Periodic Reporting for period 1 - LEMUR (Learning with Multiple Representations)
Periodo di rendicontazione: 2023-01-01 al 2024-12-31
After a 6-month warm-up phase, the project welcomed its doctoral candidates and was promptly afloat. The timeliness of the topic targeted by the project has led to 7 accepted papers, partly at major venues including ECAI, ECML, CIKM, and ESANN. The main results achieved include the first validity guarantees in bridging between natural language and structured queries. Algorithmically, we were able to outperform the state of the art in multiple decision criteria aiding over real and synthetic data. Moreover, our generalization of embedding algorithms into degenerate Clifford algebras provably shows that embedding algorithms thought to be different are just different facets of the same coin. New parameterized grounding approaches increase the flexibility of interfacing between neural and symbolic representations. Finally, our new fairness measure ensure that our approaches can exploit contextual norms to mitigate some of the current limitations of machine learning systems.
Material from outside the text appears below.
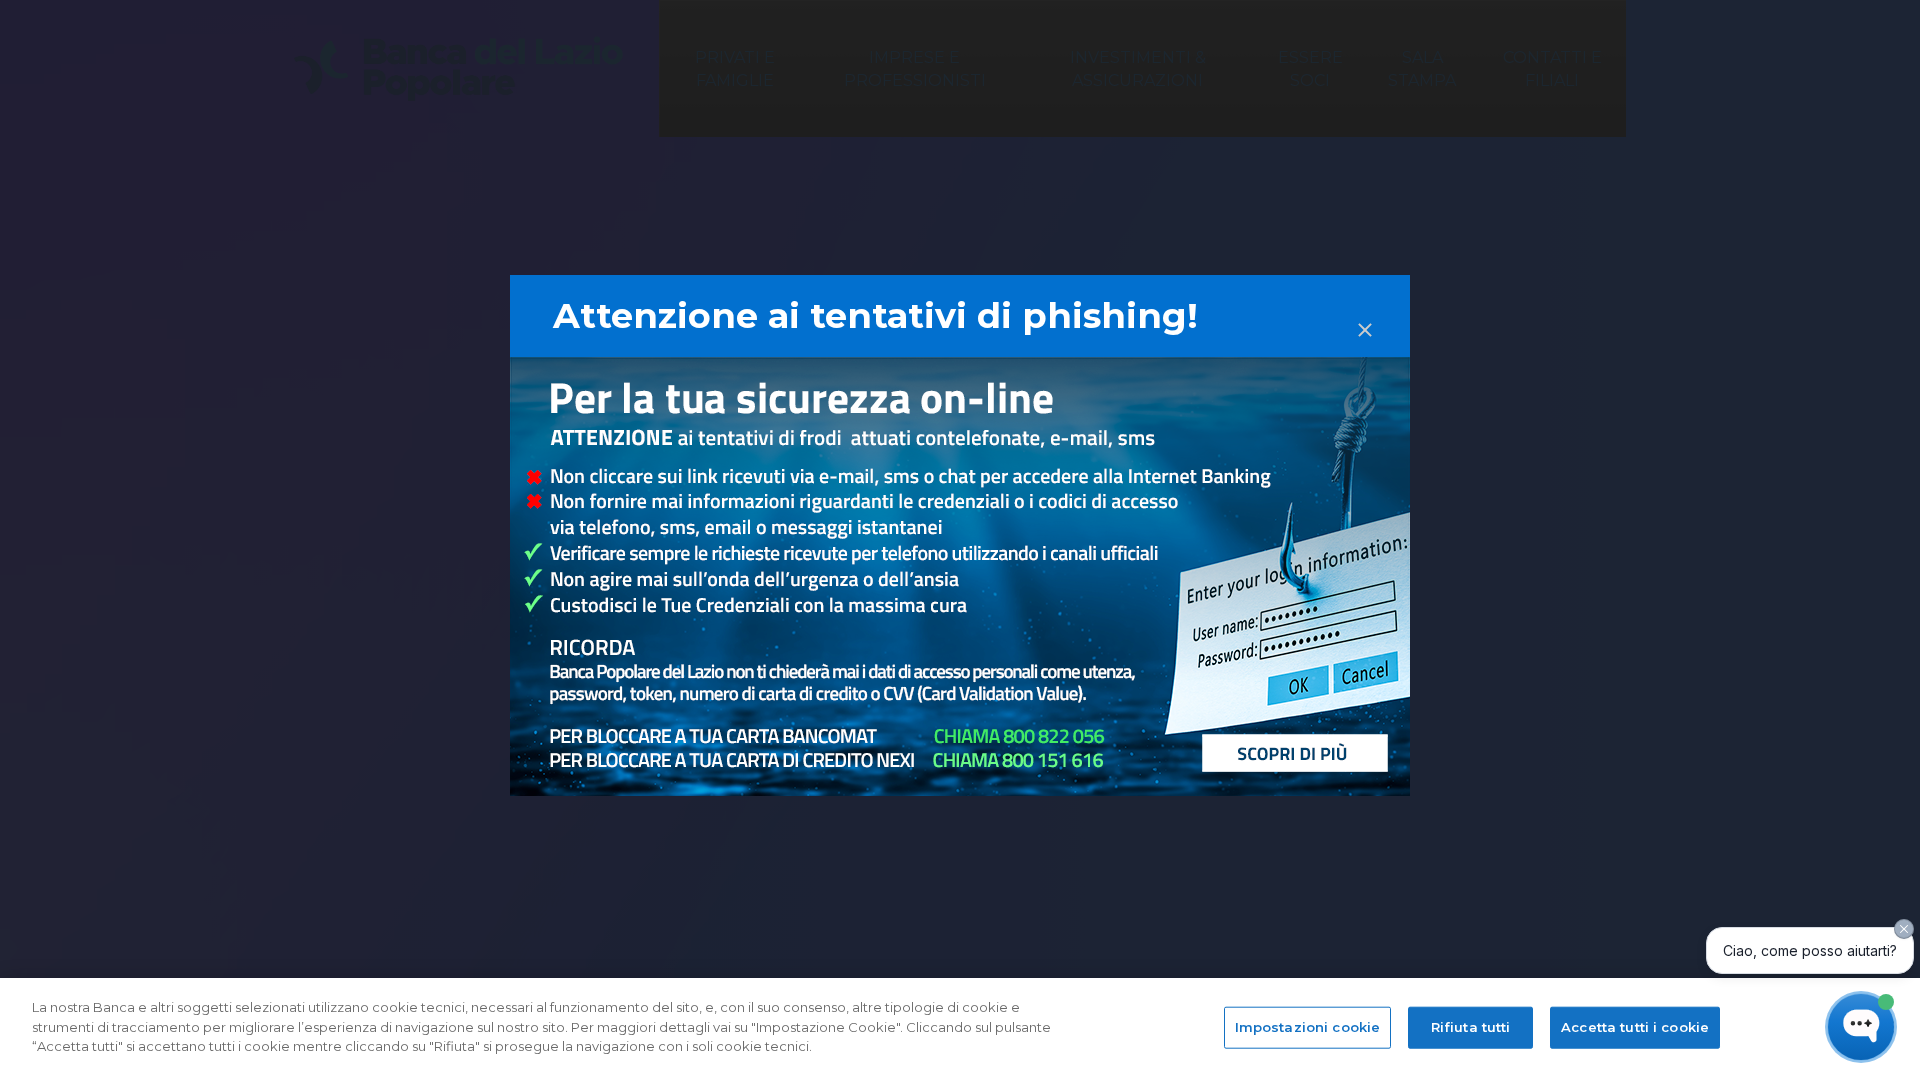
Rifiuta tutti (1471, 1027)
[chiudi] (1365, 312)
In the area of algorithms, we were able to outperform the state of the art in multiple criteria decision aiding. Moreover, we provide the first means for the correct annotation and segmentation of meshes. This mesh is used in 3D for trustworthy downstream applications. Moreover, we introduced the first algorithm that can simultaneously learn choice utilities and individual rationalities. Ongoing work include the extension of mixture of experts and the use of transformers for several modalities.
The domains of applications have remained unchanged. Critical infrastructures are targeted using deep learning, search and recommendation is addressed by mixtures of experts, and algorithmic fairness underpins our ongoing works.